Is it my video card, or something i have to do in OpenGL to activate acceleration?

outlander78
01-16-2001, 08:10 AM
Except for some extremely expensive high-end cards (probably not the ones you see in retail stores), no video cards accelerate all of OpenGL's functions. Instead the accelerate a few and leave the rest to software.

Your games probably contain code which determines what's accelerated and what's not, and then tries to take advantage of what is. Nehe's tutorials, on the other hand, are just bare-bones apps to teach you the basics.
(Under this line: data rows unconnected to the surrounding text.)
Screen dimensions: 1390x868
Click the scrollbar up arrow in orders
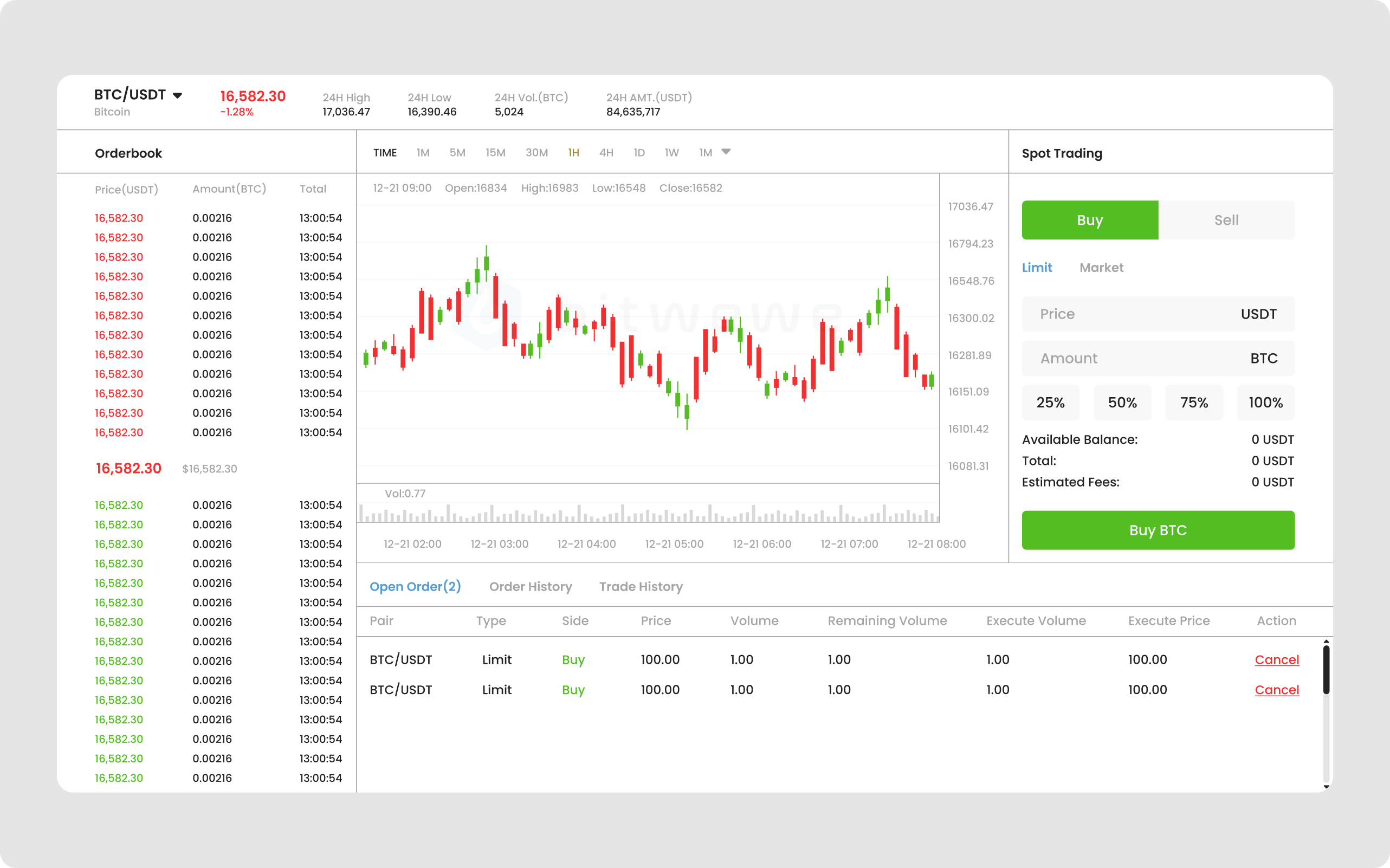[1326, 642]
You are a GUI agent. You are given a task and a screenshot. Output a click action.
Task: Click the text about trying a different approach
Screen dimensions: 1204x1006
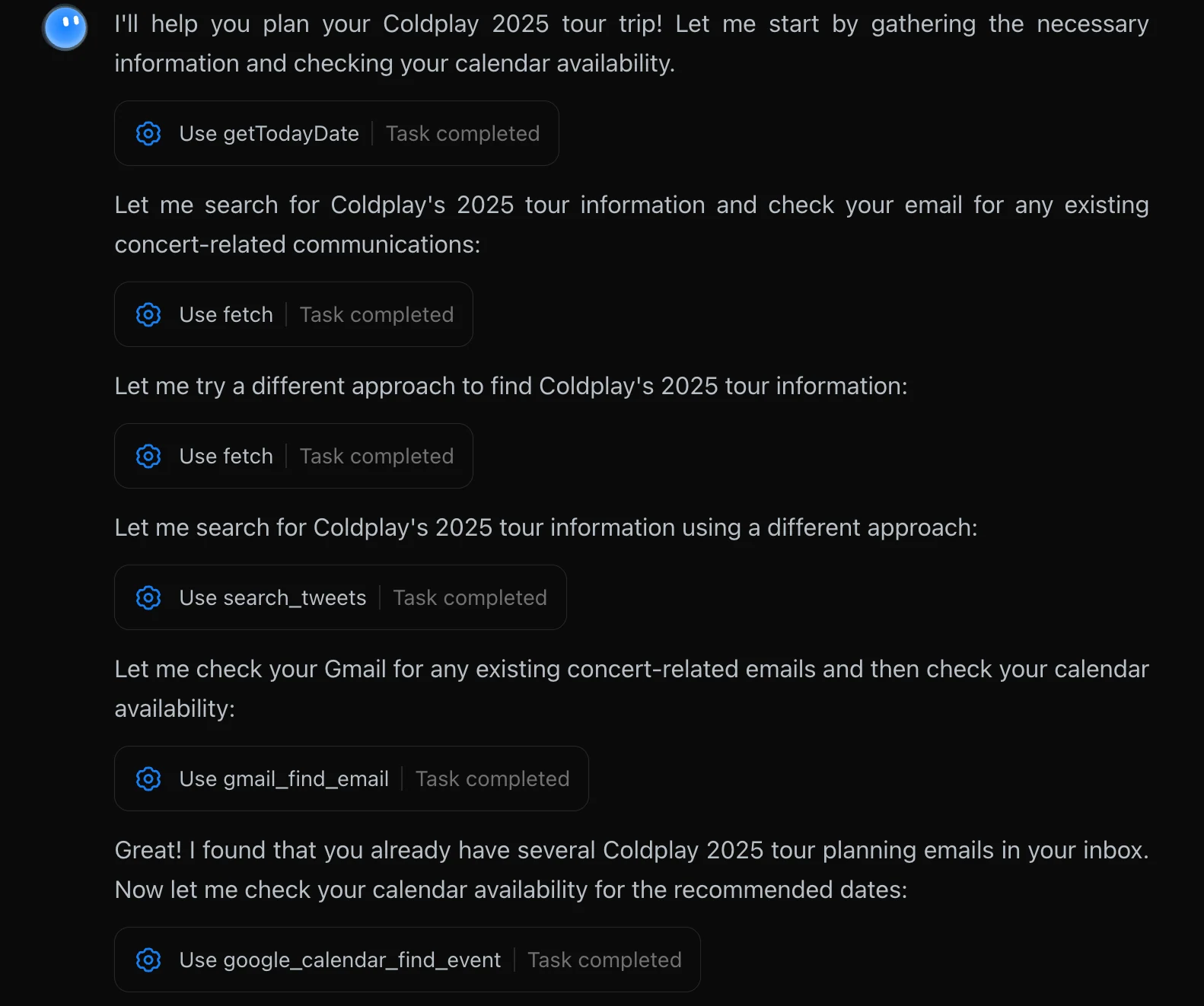point(511,386)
If you'd like an example, try running a program in 8-, 16-, 24- and 32-bit colour modes. 8-bit is almost never acclerated these days, while 16- almost defintely will be. I'd suggest looking at hardware review sites for reviews of your card, and read to see what it accelerates and what is doesn't.

cheers,
Andrew

DFrey
01-16-2001, 08:21 AM
Most of NeHe's tutorials are simple in design and simply use ChoosePixelFormat to find a suitable pixelformat, this is typically quite ok. However, as it turns out, on your hardware, ChoosePixelFormat, is choosing a pixelformat that your OpenGL driver can not use, and instead the software OpenGL rasterizer is being used. You will need to do a more thorough enumeration of the pixelformats and their associated OpenGL contexts to locate a pixelformat that your hardware OpenGL driver can use. That would be the best all around solution. However, if I were to guess, I'd bet that your resolution was too high.

coco
01-16-2001, 10:46 AM
Try at low resolutions. Cards can do 3D up to a maximum desktop resolution, so all 3D memory requirements can be satisfied (zbuffer, front and back frame buffers, texturing, etc).
Games generally change your desktop resolution to relativelly low resolutions, making space in the card's memory).
For example, a tipical desktop display resolution of 1024x768 at 32bit will require for 3D in OpenGL about 9MB of video memory, a 1280x1024x32bit resolution requires 15MB, etc.